We knew we needed to go to market to find an industrial-strength data discovery product to replace our in-house application. By aligning our choice of product to our overall IT and change strategy, meant that ultimately, we ended up with a far better outcome than we’d anticipated.
Data touches every part of an organisation, so when it came to building a business case for buying-in a data discovery software platform, we approached it in a way that would speak to different people at the same time. We did this by posing the question:
These are the black and white tests of information governance – to recognise the importance of data to protect and power the organisation. They’re applied in a way that enables us to commoditise data and use it to drive the business forward, by forcing us to consider how we would use the data – for example, creating value-based pricing for our clients.

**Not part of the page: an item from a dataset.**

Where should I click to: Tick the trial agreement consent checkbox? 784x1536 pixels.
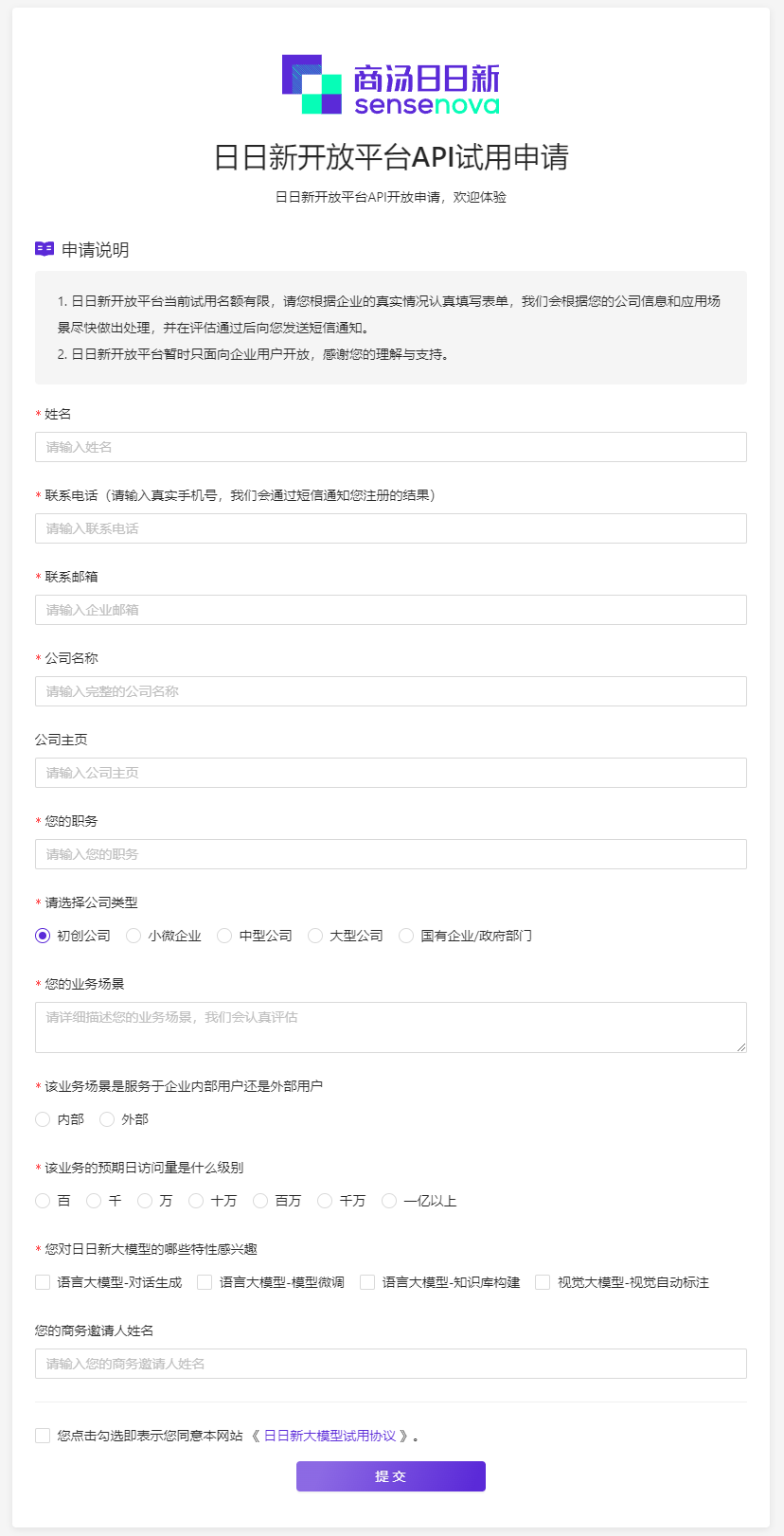click(43, 1436)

In aligning the business case to initiatives that were already priorities within the boardroom, we knew that we’d gain the attention of the senior leadership team and it would be easier to get the buy-in and budget we needed. And in the end, everyone wins – we get what we need to protect the data, and the business gets to distil the data’s value to better meet our customers’ expectations.
For us, things got really exciting once we were able to see all of our data at scale. We chose Exonar because it allowed us to discover our data in ways that other products couldn’t. And the interface between the user and Exonar meant that everyone – both technical and non-technical users – could understand the technology and the findings it revealed.

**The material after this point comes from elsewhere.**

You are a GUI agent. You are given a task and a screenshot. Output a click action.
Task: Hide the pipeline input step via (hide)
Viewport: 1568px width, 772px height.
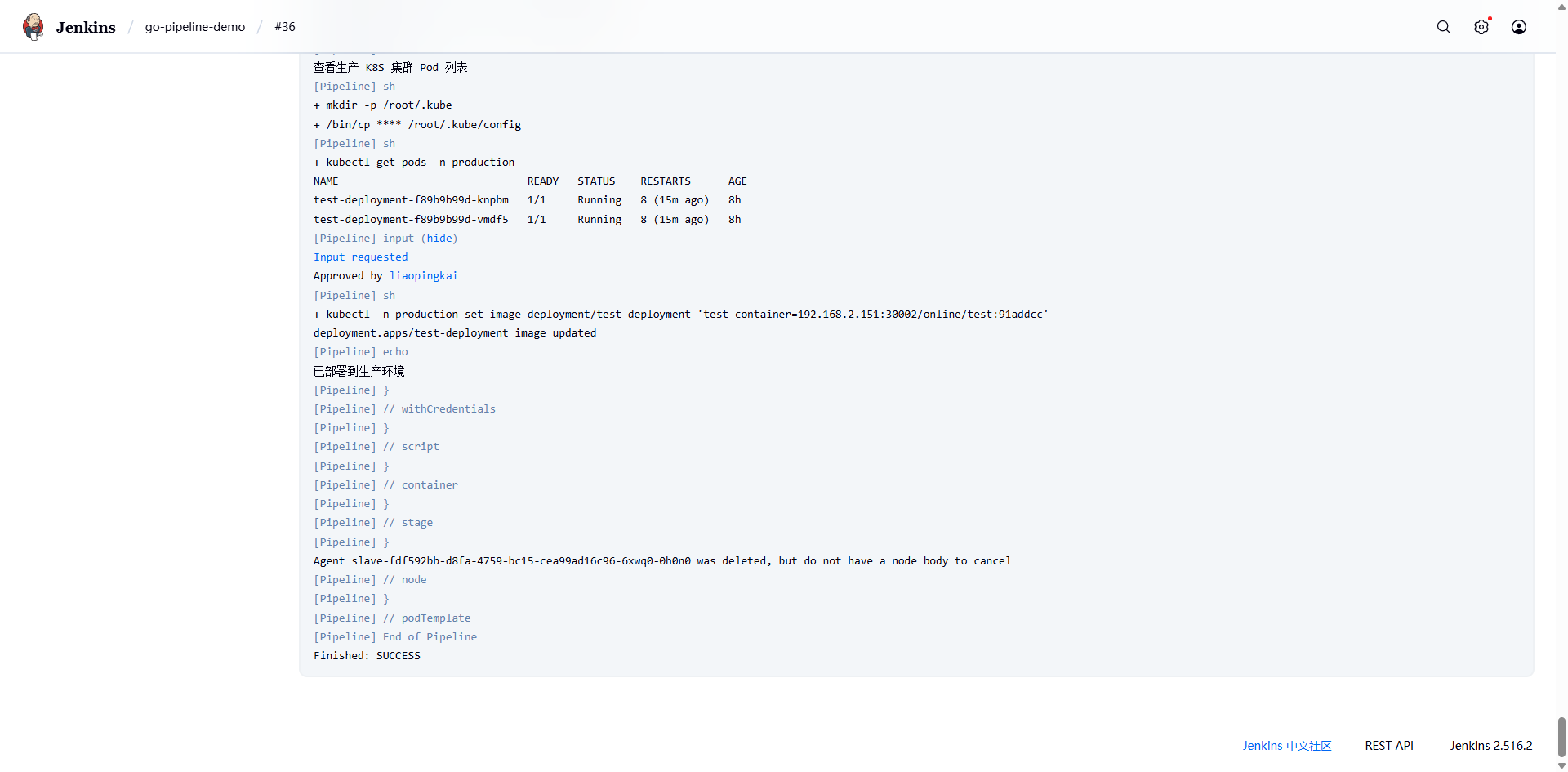coord(439,239)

When we saw exactly what data was in the estate, where it was and who had access to it, data security became much easier and the risk of data being compromised was dramatically reduced. We can see exactly where the vulnerabilities are and restructure how our data is stored to strengthen security. Then over time, we can use search, workflow and analysis to optimise the infrastructure and continually identify new areas to improve.
From a wider-business perspective, once people can see the data, they can start asking “What if…” to query it and distil its value. But it’s more than just the data itself. It’s not uncommon for data relating to the same thing to exist in unconnected systems across the business. For example, customer interactions and incidents or events.
Exonar is capable of joining the dots in disparate data sets. By stitching these data sets together, we can get a better overall view of our customers and use the outcomes to think of new, different or better ways of serving them through enhancing or adapting our offerings.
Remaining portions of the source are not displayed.